What is it about social media that’s turned all of us into tabloid headliners/readers?
And how do we know, when we do actually connect with someone (as in, we talk to them, they talk back, dialogue ensues, conversation happens past a single post), that we’re actually connecting with who they are, and not an extension of the persona they play online?
It’s possible some people are reading this and saying “I don’t play a persona online. I really am a single/married, mother/father/sister/brother who writes in their free time/at work/while the kitties are sleeping.”
But that’s not all we are. We’re more than the bio we past in the character limited box. We’re more than the 2-6 sentences we use to describe ourselves in third person.
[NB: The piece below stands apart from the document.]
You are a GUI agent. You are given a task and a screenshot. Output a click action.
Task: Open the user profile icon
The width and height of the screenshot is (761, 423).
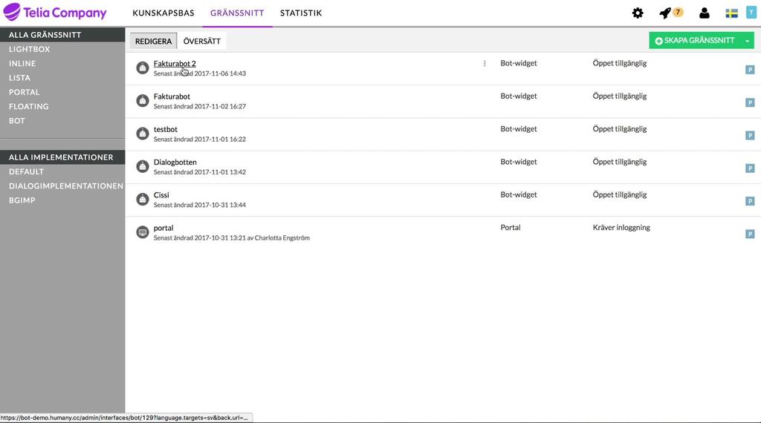(705, 13)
We have depth, personality, motivation, likes, dislikes, pet peeves, bad habits, paranoia’s…
You get the point.
Here’s the thing. Even if we never speak those things about ourselves, they still influence the small snippet of personality we allow out to play. They’re evident in how we interact with people, even people we barely know. They speak of our insecurities and our vanities and our hidden thoughts. But not blatantly.
Kind of like when you write a character.
That’s my writing advice for the day – if you wouldn’t say it online, does it need to be said to tell your story?
Okay, I think that one needs work. There appear to be holes forming in my analogy even as I examine it, but…its a start.
How do you decide which pieces of your characters to reveal when you write?
And what do you try and say by not saying anything when you interact online?
I think we all have pieces of our character that we reveal in different ways depending on circumstances. One person online. Another when at work. Another when we’re hanging out with casual friends and an entirely different one when spending time with the closest people in our lives.
When I write, it actually depends on the voice I’m using. Third person narrative reveals different things than first. I’m finding I really like the unreliable first person narrator, because I love things that go unsaid.
Good question. The facade is a complicated factor. I try to keep what is shown relevant to the story, the plotline, though other things get out occasionally. That’s part of why blogging as characters is fun. I can show anything, especially things that may not be able to make it into the books.